Delayed Job is a fantastic plugin for moving work out of the request flow. Unfortunately, it has a few performance problems when running with large numbers of jobs on MySQL. With minor changes, we can remove a large amount of the overhead.

I noticed the performance problem on one of our applications when MySQL was taking large amounts of CPU. The application had been in production for about a year and had been performing well. I had just recently moved image resizing out of the main workflow and into delayed job. When I went to look at the slow query log, I saw this being run frequently:

SELECT * FROM `delayed_jobs` WHERE ((run_at <= '2009-11-04 06:58:49' AND (locked_at IS NULL OR locked_at < '2009-11-04 02:58:49') OR (locked_by = 'host:example.com pid:17731')) AND failed_at IS NULL)  ORDER BY priority DESC, run_at ASC LIMIT 5;

When reading the output of the slow query log, I look mainly at two things. The first is the query time. In this case, the query was being run in less than a second. The second thing I look at is the ratio of the number of rows examined to the number of rows sent back to the app. In this case, the database had to look at 67,604 rows just to give the app 5 rows back. When you see full table scans like this, it is usually a sign of a missing index. I looked at the delayed jobs table and saw that there was only an index on ID. That means the DB was reading every row in the table for each query.

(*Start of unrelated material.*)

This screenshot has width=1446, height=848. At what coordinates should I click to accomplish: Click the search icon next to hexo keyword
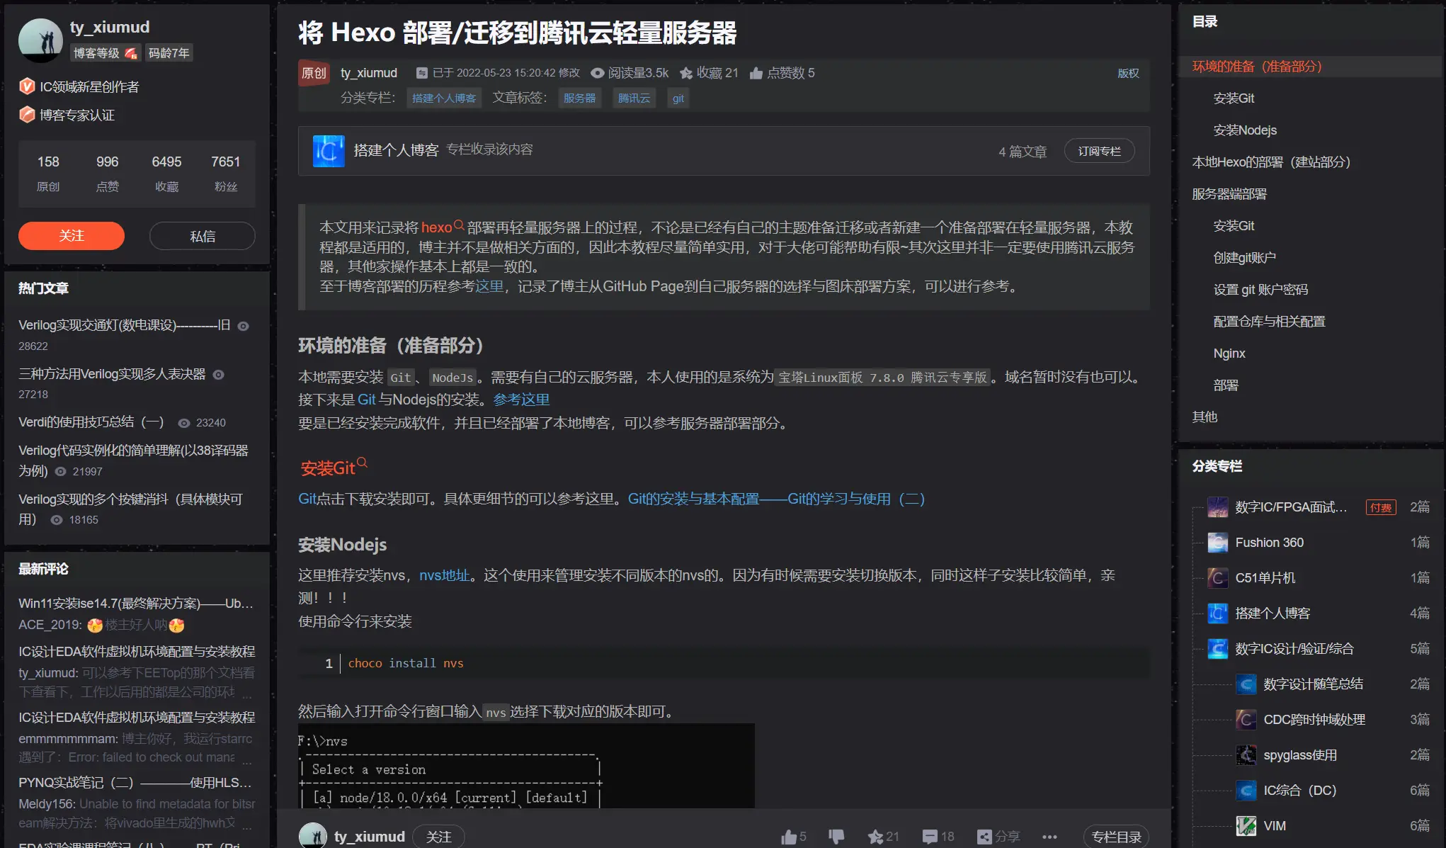[459, 225]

Once I realized that I was seeing a full table scan, I knew I needed to add an index. Normally, when you add indexes to a table, you’re doing it to speed up the row selection performed by the where clause. That isn’t a good idea here. Delayed job removes successfully completed records by default, and we have very few updates that fail. This means that the vast majority of rows in the table will match the where clause. When this happens, you typically want to add an index to speed up the sort instead of the where clause.

This query sorts on two fields, priority and run_at. We can easily add an index there, but notice the ordering on the sort. It sorts by priority in descending order. Because of the way database indexes work, they are typically only used for ascending order sorts. If you were to create an index on delayed_jobs(priority,run_at) the database won’t be able to use the index. (You can try it out. Add the index and explain the query.

Some databases, like Oracle, allow you to create an index with a specified ordering. For example, you can create an index on delayed_jobs(priority desc, run_at asc) which will then allow the query to use the index. While that syntax is supported by MySQL, the ordering is ignored. That means MySQL still won’t be able to use the index.

So how did I solve the problem? Simple. I changed the semantics of priority. By default, Delayed Job expects a higher value of priority to be more important. I decided to assign lower numbers to mean more important (similar to Unix nice values.) Once I changed the way I assigned priorities, I simply changed the query to order by priority ASC, run_at ASC and added an index on delayed_jobs(priority,run_at). Now, when the query is run, the log looks like:

SELECT * FROM `delayed_jobs` WHERE ((run_at <= '2009-11-04 06:58:49' AND (locked_at IS NULL OR locked_at < '2009-11-04 02:58:49') OR (locked_by = 'host:example.com pid:17731')) AND failed_at IS NULL)  ORDER BY priority ASC, run_at ASC LIMIT 5;

That quickly reduced the load on the system and improved application performance.